The Union Cabinet of India on 22 August 2013 approved the amendments to the Representation of the People Act, 1951. This is to negate the recent Supreme Court verdict on disqualification of convicted legislators. The amendmentas were proposed by Ministry of Law and Justice.
A proviso added to sub-section (4) of section 8 of the Representation of the People Act, 1951 states that the convicted member shall continue to take part in proceedings of Parliament or Legislature of a state but he or she shall neither be entitled to vote nor draw salary and allowances till the appeal or revision is finally decided by the court.
As per the amendment, a lawmaker would not lose his right to vote if under arrest even for a short duration and thereby would retain his right to contest a poll. A public representative will get 90 days time to seek revision but on condition that a higher court-stay is obtained against the conviction.
The Supreme Court of India in its verdict in July 2013 had struck down a provision in the electoral law that protects a convicted lawmaker from disqualification on the ground of pendency of appeal in higher courts.
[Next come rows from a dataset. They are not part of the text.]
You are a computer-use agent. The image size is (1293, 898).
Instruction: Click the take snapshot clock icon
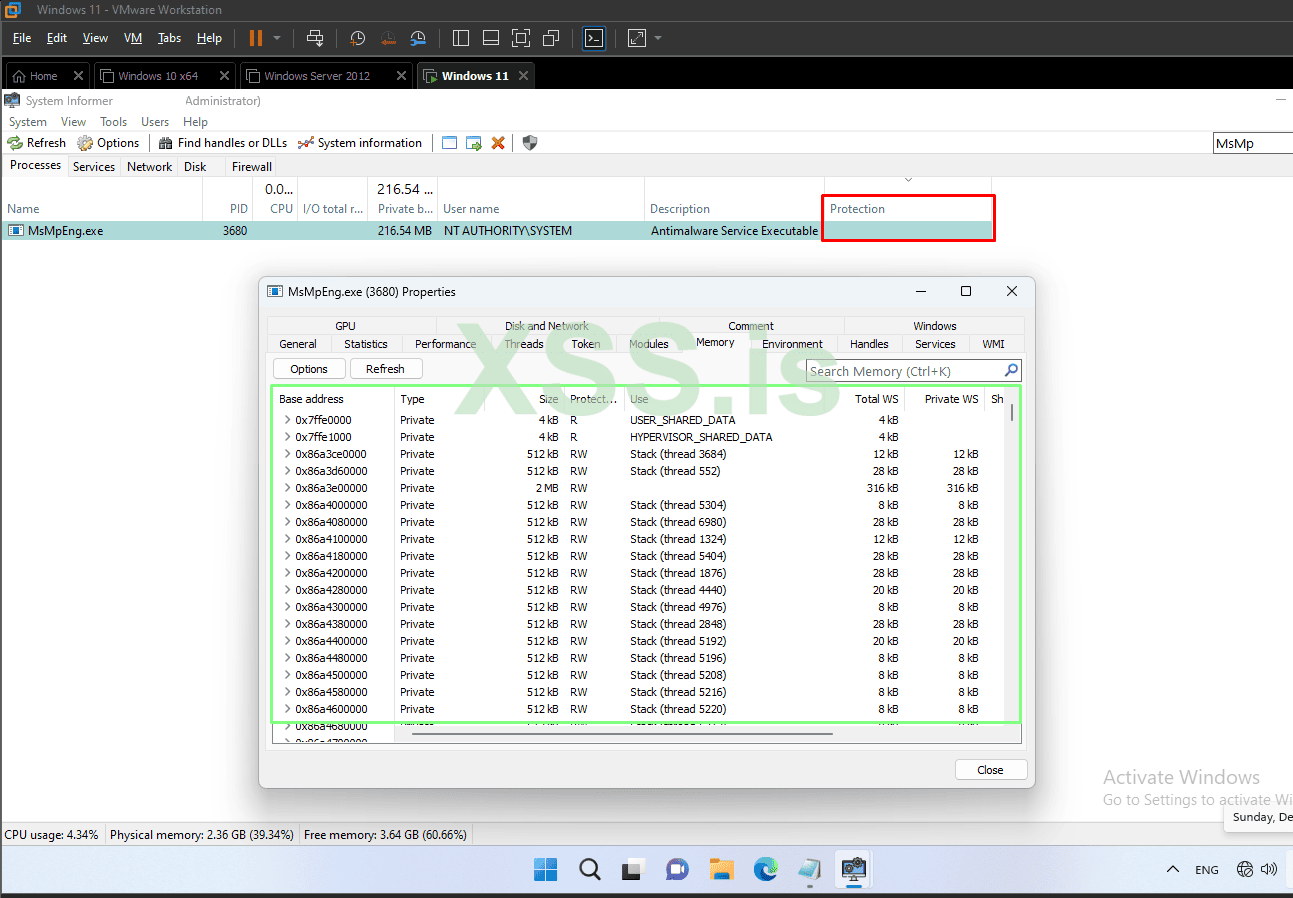click(357, 38)
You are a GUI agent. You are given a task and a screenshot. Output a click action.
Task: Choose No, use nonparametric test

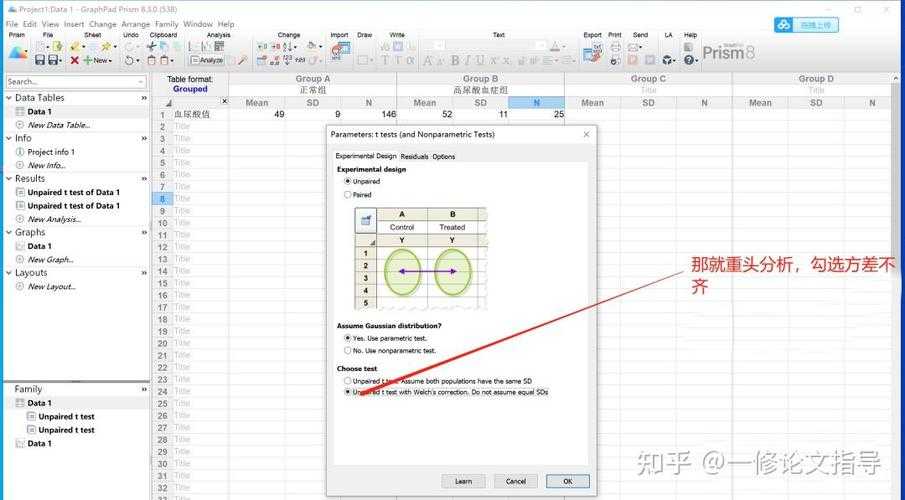[x=348, y=351]
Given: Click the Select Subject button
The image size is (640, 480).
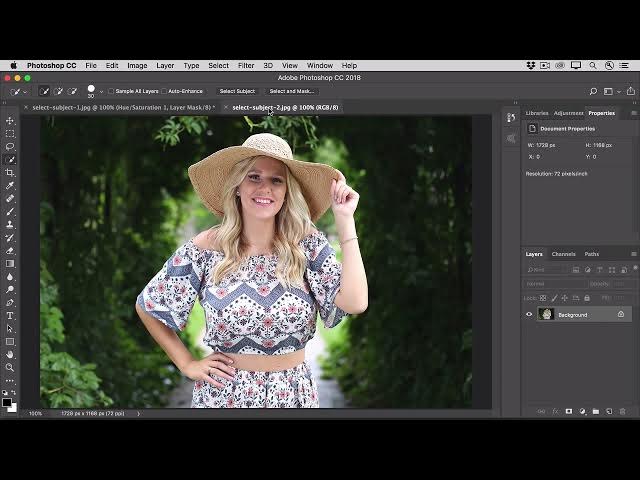Looking at the screenshot, I should (x=237, y=91).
The Supreme Court had ruled that MPs or legislators will stand disqualified from the membership of the house from the date of conviction in a trial court for a period of over two years. It had held Section 8 (4)-which allows a convicted lawmaker to remain in office till the pendency of appeal - of the Representation of the People’s Act as ultra vires.
This ruling could see several lawmakers in both parliament and state assemblies lose their seats. Politicians had feared registration of false cases by their rivals especially on the eve of an election. At an all-party meeting held earlier, the parties had united in expressing their dissent over the Supreme Court's ruling.